What is required: In the material below, identify each line bearing the word "score". Reproduce those lines.

Provided data:
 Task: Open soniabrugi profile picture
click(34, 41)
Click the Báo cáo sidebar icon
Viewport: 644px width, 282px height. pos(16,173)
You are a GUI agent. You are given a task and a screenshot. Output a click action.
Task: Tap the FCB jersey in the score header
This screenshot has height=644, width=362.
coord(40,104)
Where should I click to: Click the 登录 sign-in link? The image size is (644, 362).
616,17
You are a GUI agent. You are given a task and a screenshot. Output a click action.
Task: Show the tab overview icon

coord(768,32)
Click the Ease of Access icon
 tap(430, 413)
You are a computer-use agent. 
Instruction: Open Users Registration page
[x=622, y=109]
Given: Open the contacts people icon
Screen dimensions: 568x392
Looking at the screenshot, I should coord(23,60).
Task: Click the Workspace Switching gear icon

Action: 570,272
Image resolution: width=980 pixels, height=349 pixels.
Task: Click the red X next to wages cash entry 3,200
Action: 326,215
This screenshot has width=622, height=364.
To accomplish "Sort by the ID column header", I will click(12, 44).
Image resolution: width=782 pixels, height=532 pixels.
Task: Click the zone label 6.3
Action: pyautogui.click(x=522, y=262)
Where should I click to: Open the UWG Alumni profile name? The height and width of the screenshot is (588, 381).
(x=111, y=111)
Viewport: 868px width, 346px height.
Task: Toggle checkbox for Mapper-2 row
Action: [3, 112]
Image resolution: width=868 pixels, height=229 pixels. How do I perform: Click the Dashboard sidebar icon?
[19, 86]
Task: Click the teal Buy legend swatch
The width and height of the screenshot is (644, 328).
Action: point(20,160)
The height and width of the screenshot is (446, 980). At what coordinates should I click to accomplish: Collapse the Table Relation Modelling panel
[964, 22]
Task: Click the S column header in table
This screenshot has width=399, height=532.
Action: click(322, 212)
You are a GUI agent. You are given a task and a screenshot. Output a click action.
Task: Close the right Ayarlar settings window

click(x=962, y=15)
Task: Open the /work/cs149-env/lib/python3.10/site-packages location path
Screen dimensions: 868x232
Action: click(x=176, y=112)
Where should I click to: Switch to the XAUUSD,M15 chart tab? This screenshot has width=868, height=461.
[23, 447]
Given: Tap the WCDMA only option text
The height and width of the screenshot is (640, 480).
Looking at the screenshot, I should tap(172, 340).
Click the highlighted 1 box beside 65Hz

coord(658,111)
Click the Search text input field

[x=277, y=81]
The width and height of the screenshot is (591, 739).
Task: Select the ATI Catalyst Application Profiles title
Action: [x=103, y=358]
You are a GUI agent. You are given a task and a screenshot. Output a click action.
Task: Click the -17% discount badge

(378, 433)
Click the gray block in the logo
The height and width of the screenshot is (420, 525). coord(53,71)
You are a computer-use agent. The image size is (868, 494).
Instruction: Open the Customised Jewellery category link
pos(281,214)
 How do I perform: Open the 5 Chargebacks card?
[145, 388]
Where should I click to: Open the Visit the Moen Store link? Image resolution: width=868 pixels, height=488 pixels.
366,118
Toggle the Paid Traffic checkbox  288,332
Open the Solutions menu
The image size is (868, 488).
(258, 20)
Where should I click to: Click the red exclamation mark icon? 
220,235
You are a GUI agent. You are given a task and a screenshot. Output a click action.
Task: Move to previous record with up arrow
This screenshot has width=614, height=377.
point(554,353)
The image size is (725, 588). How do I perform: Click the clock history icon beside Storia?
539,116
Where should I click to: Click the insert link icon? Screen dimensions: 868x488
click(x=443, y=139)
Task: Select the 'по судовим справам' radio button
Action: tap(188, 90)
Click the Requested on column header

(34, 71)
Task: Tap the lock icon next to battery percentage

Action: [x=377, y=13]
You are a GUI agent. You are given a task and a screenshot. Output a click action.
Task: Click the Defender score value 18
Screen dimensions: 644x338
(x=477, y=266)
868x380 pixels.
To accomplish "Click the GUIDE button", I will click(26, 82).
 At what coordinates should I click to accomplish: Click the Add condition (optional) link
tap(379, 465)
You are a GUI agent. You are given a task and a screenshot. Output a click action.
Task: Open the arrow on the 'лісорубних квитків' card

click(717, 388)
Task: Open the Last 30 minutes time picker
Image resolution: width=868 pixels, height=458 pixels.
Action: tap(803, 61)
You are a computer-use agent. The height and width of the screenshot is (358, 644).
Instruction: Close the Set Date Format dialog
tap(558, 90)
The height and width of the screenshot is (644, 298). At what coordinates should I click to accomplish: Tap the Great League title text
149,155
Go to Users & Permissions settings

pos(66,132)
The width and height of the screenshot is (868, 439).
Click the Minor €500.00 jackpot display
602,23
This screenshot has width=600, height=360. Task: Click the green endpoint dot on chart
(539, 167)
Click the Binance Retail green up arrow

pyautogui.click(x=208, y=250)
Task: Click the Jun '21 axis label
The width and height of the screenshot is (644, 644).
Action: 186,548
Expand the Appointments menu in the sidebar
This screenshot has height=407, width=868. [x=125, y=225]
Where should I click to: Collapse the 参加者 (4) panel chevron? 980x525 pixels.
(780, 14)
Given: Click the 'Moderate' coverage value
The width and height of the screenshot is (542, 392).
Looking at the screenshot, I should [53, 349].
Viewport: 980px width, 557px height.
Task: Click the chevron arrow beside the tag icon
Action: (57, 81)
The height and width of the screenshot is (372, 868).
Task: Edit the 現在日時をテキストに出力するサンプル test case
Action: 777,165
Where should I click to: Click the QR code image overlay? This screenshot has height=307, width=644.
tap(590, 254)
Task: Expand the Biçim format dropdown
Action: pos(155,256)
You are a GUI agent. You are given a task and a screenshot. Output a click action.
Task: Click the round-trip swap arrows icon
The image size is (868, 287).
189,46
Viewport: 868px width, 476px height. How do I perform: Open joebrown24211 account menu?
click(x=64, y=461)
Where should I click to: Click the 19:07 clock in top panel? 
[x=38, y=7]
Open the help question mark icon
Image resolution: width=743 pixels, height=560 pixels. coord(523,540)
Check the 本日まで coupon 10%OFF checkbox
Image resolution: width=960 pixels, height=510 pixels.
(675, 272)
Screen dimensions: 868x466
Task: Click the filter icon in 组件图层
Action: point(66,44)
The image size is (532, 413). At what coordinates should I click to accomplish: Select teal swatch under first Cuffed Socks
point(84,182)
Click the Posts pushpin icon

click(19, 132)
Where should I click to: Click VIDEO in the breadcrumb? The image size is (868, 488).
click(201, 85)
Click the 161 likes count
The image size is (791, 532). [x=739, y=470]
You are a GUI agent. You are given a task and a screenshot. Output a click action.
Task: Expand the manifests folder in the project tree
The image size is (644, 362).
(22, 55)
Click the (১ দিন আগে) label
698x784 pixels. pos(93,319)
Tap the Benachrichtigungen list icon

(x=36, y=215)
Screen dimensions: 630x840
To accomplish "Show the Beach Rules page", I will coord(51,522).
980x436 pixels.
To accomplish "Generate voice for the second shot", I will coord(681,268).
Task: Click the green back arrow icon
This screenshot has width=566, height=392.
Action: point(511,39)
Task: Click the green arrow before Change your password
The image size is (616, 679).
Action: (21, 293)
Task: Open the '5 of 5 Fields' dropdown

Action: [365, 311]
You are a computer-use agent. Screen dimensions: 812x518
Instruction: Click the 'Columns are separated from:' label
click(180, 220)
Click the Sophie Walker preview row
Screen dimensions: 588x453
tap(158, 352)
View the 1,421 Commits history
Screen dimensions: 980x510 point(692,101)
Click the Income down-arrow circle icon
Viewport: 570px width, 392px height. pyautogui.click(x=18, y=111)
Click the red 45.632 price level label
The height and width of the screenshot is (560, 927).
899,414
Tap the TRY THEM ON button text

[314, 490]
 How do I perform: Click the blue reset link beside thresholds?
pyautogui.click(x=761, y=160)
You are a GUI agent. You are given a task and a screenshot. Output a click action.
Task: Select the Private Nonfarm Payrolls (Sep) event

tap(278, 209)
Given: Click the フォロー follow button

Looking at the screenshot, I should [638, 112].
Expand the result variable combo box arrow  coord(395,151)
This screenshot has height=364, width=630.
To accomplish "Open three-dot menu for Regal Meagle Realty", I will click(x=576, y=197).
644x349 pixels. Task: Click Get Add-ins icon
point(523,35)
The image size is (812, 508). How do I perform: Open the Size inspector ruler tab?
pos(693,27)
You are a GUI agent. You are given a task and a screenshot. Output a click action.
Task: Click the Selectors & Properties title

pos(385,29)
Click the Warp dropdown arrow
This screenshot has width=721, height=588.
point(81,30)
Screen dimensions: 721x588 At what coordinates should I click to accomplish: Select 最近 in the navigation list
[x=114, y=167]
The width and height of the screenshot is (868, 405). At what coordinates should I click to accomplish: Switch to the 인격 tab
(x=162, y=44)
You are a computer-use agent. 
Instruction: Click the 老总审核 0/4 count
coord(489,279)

Answer section:
Task: Tap the FCB jersey in the score header
Task: Click the Defender score value 18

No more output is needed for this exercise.